ADA non-compliance in other states requires you to pay attorney’s fees. However, a violation of the Unruh Act can result in a minimum of $4,000 in damages.

On the other hand, you can benefit if your website complies with all accessibility standards. For instance, there is less legal risk associated with meeting Unrah website compliance.

Additionally, there’s the prospect of reaching a larger audience. Not only that, but you also help differently-abled people by providing a great user experience.

How to Know if Your Website Meets California Accessibility Standards

How to Know if Your Website Meets California Accessibility Standards

As a website owner, you must expect that at least one of your visitors might have a disability.

There are several ways to find out whether you website is ADA compliant:

Perform a website audit

Auditing your website helps you identify accessibility issues. Thus, performing one is critical to maintaining an accessible website.

Make your digital assets ADA and WCAG compliant

You can easily comply with the ADA and the WCAG if your site’s elements meet the necessary standards. For instance, you can use proper headings and alt text.

Using ADA tools and resources to ensure ADA compliance in California

Many reputable brands and businesses such as AudioEyeaccessiBeEqualWeb, and Userway provide solutions to assist with website accessibility.

To Wrap Up!

California is a state that places great importance on accessibility requirements. Because of this, they’ll hold you accountable if you’re not interested in adopting these standards on your site.

Making your website ADA compliant and following WCAG guidelines is beneficial for businesses and individuals.

It can increase your number of prospective clients and visitors and also enhance your brand value. Most importantly, it can save you from expensive lawsuits.

It’s important to take all the necessary actions to make your website ADA compliant to avoid any issues. You can begin by conducting an audit of your website on Accessibility Checker.

If you found this article on website ADA compliance California insightful, we recommend checking out our other posts on ADA compliance.

Frequently Asked Questions

Who is required to be ADA compliant?

The ADA requires all businesses, including those not open to the public, to comply with accessible design standards.
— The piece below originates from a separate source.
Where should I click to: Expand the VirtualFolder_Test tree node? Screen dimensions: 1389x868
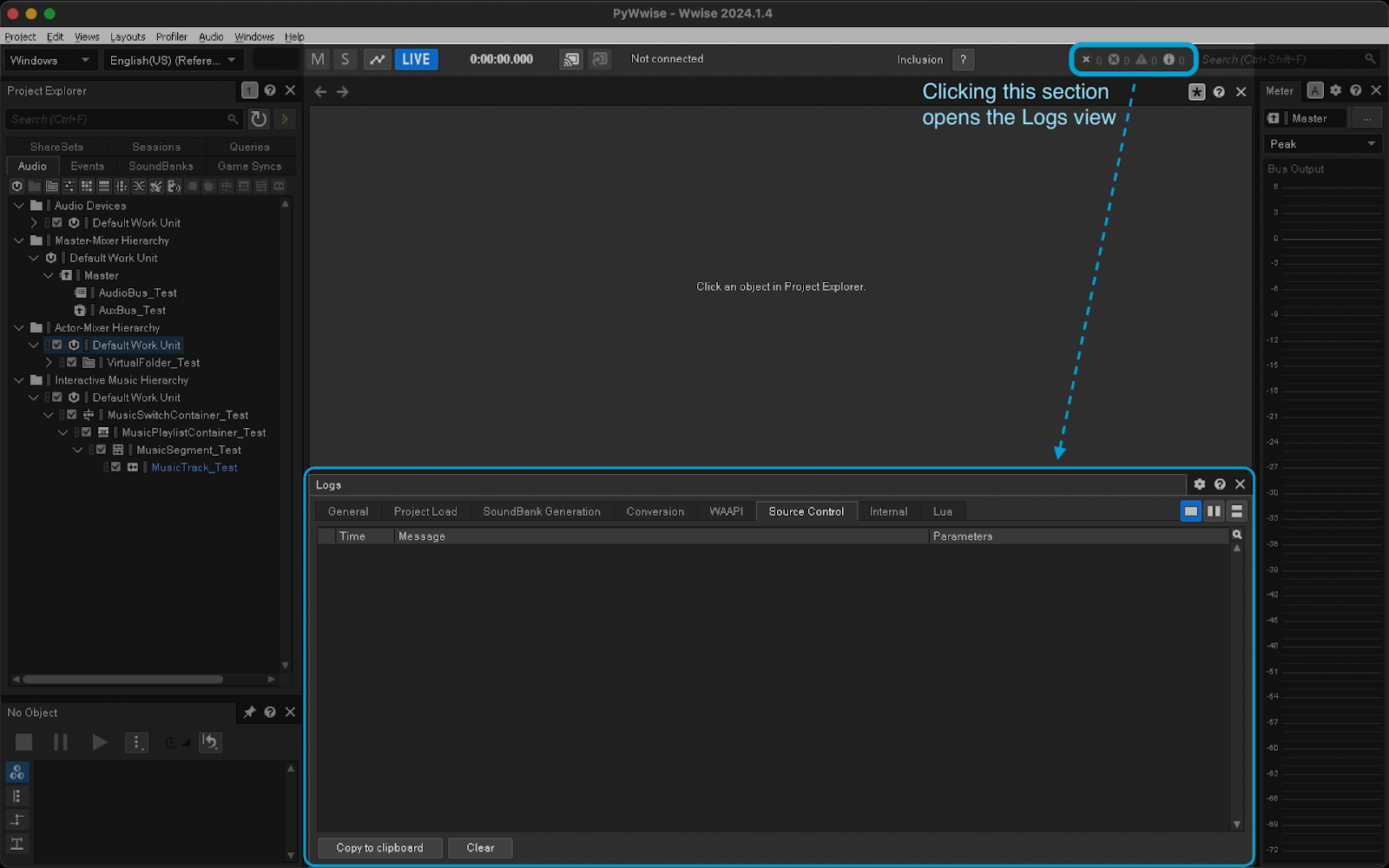pyautogui.click(x=49, y=363)
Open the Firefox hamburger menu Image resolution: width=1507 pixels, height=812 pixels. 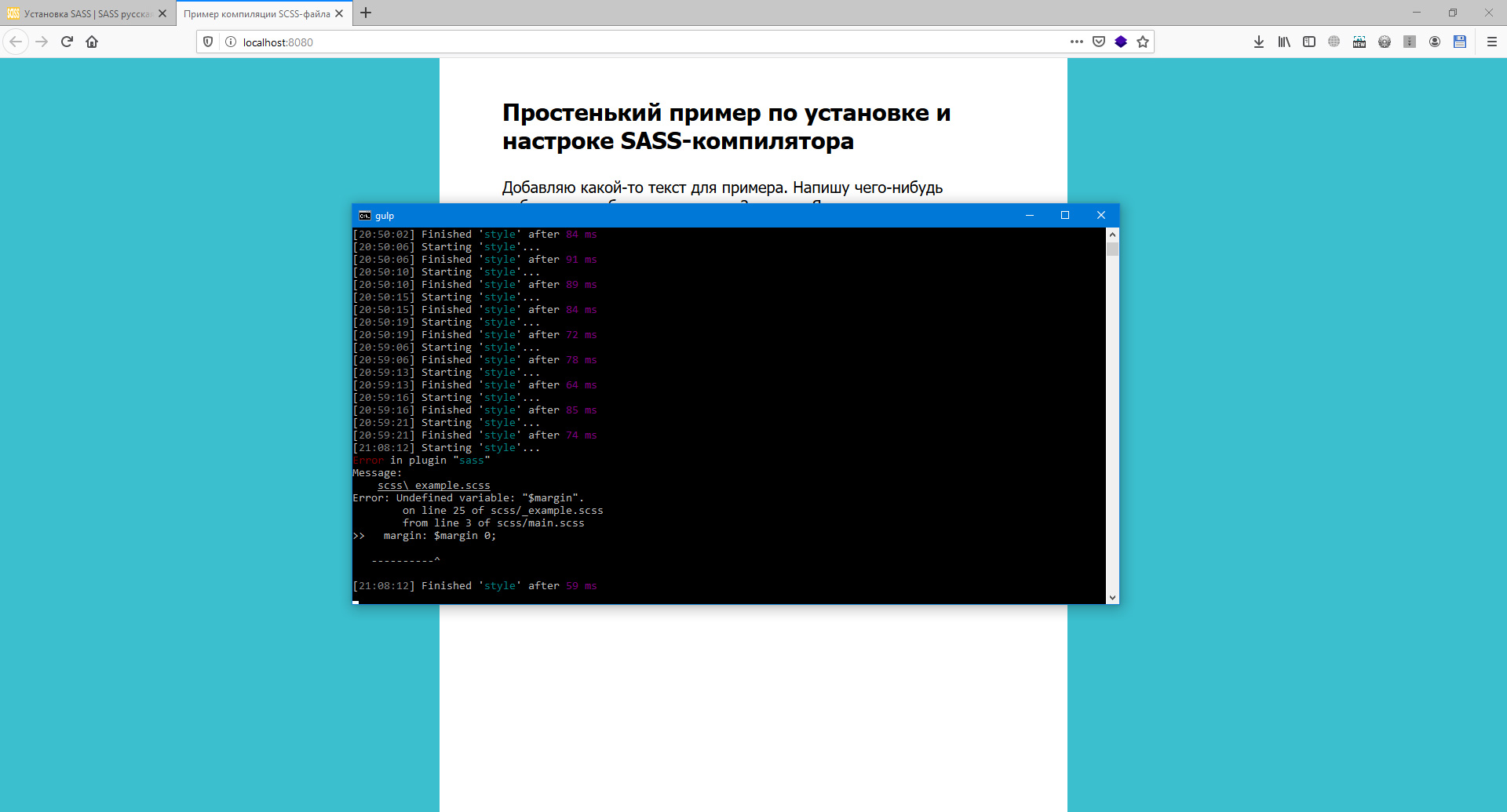[x=1492, y=42]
Privately-run companies and nonprofit or charitable organizations serving the public or employing at least 15 people must be ADA compliant.

What happens when you are not compliant?

In California, any violation of the ADA is a civil rights violation. It carries a minimum statutory penalty of $4,000, plus attorney’s fees.

Additionally, the ADA gives people with disabilities the right to file lawsuits in Federal court and obtain court orders to stop violations. Meaning businesses are subject to ADA violations regardless of where they live.

Who is exempt from the ADA?

Religious organizations and private clubs need not comply with the ADA. Additionally, ADA doesn’t apply to entities that are historically exempt from federal laws.

How do you become ADA compliant?

The most important step in becoming ADA compliant is knowing that your website needs to be ADA compliant.